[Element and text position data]
★ ★ ★ ★ ★ ★ ★

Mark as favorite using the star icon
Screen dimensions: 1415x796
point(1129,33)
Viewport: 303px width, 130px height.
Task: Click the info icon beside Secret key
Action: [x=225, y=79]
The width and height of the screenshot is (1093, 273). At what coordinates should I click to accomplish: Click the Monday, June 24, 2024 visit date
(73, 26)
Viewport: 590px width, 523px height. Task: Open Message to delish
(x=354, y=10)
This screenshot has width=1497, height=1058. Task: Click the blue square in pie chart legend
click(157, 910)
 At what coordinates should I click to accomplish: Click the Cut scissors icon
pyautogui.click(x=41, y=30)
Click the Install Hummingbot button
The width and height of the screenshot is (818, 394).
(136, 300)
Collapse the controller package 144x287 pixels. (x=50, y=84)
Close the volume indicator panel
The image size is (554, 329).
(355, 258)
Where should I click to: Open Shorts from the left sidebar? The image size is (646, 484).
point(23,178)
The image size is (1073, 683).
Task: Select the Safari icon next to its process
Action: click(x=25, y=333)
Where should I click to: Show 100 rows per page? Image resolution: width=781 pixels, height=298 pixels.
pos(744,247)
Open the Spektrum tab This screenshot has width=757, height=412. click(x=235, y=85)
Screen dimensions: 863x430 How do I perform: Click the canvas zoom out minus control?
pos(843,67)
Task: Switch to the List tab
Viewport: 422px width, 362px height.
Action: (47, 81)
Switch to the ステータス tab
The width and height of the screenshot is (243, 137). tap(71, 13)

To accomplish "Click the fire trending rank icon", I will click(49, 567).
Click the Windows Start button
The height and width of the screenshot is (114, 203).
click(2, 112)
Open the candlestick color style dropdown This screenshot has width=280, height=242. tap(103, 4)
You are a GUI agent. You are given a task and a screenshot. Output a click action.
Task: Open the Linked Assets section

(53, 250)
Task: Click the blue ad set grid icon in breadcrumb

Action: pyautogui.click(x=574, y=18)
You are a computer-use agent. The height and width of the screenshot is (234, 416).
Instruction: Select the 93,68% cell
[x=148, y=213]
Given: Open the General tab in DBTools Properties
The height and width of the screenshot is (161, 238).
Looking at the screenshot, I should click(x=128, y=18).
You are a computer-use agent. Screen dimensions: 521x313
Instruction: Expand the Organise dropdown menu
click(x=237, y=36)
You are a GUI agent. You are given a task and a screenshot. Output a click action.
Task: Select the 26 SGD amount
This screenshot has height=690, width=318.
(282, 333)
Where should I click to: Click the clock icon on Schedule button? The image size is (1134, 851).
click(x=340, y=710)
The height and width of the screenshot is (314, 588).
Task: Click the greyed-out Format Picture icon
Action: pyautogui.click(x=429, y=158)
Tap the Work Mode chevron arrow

★ ★ ★ ★ ★ ★ ★

▶ Requirement:
Reproduce the records with "How do I" substituted for each occurrence of "Where should I click to", keeping everything else unchanged.

▶ Complete output:
Mark as favorite using the star icon
Screen dimensions: 1415x796
point(1129,33)
Viewport: 303px width, 130px height.
Task: Click the info icon beside Secret key
Action: [x=225, y=79]
The width and height of the screenshot is (1093, 273). At what coordinates should I click to accomplish: Click the Monday, June 24, 2024 visit date
(73, 26)
Viewport: 590px width, 523px height. Task: Open Message to delish
(x=354, y=10)
This screenshot has width=1497, height=1058. Task: Click the blue square in pie chart legend
click(157, 910)
 At what coordinates should I click to accomplish: Click the Cut scissors icon
pyautogui.click(x=41, y=30)
Click the Install Hummingbot button
The width and height of the screenshot is (818, 394).
(136, 300)
Collapse the controller package 144x287 pixels. (x=50, y=84)
Close the volume indicator panel
The image size is (554, 329).
(355, 258)
How do I: Open Shorts from the left sidebar? The image size is (646, 484).
point(23,178)
The image size is (1073, 683).
Task: Select the Safari icon next to its process
Action: click(x=25, y=333)
How do I: Show 100 rows per page? Image resolution: width=781 pixels, height=298 pixels.
pos(744,247)
Open the Spektrum tab This screenshot has width=757, height=412. click(x=235, y=85)
Screen dimensions: 863x430 How do I perform: Click the canvas zoom out minus control?
pos(843,67)
Task: Switch to the List tab
Viewport: 422px width, 362px height.
Action: (47, 81)
Switch to the ステータス tab
The width and height of the screenshot is (243, 137). tap(71, 13)

To accomplish "Click the fire trending rank icon", I will click(49, 567).
Click the Windows Start button
The height and width of the screenshot is (114, 203).
click(2, 112)
Open the candlestick color style dropdown This screenshot has width=280, height=242. tap(103, 4)
You are a GUI agent. You are given a task and a screenshot. Output a click action.
Task: Open the Linked Assets section

(53, 250)
Task: Click the blue ad set grid icon in breadcrumb

Action: pyautogui.click(x=574, y=18)
You are a computer-use agent. The height and width of the screenshot is (234, 416).
Instruction: Select the 93,68% cell
[x=148, y=213]
Given: Open the General tab in DBTools Properties
The height and width of the screenshot is (161, 238).
Looking at the screenshot, I should click(x=128, y=18).
You are a computer-use agent. Screen dimensions: 521x313
Instruction: Expand the Organise dropdown menu
click(x=237, y=36)
You are a GUI agent. You are given a task and a screenshot. Output a click action.
Task: Select the 26 SGD amount
This screenshot has height=690, width=318.
(282, 333)
How do I: Click the clock icon on Schedule button? The image size is (1134, 851).
click(x=340, y=710)
The height and width of the screenshot is (314, 588).
Task: Click the greyed-out Format Picture icon
Action: pyautogui.click(x=429, y=158)
Tap the Work Mode chevron arrow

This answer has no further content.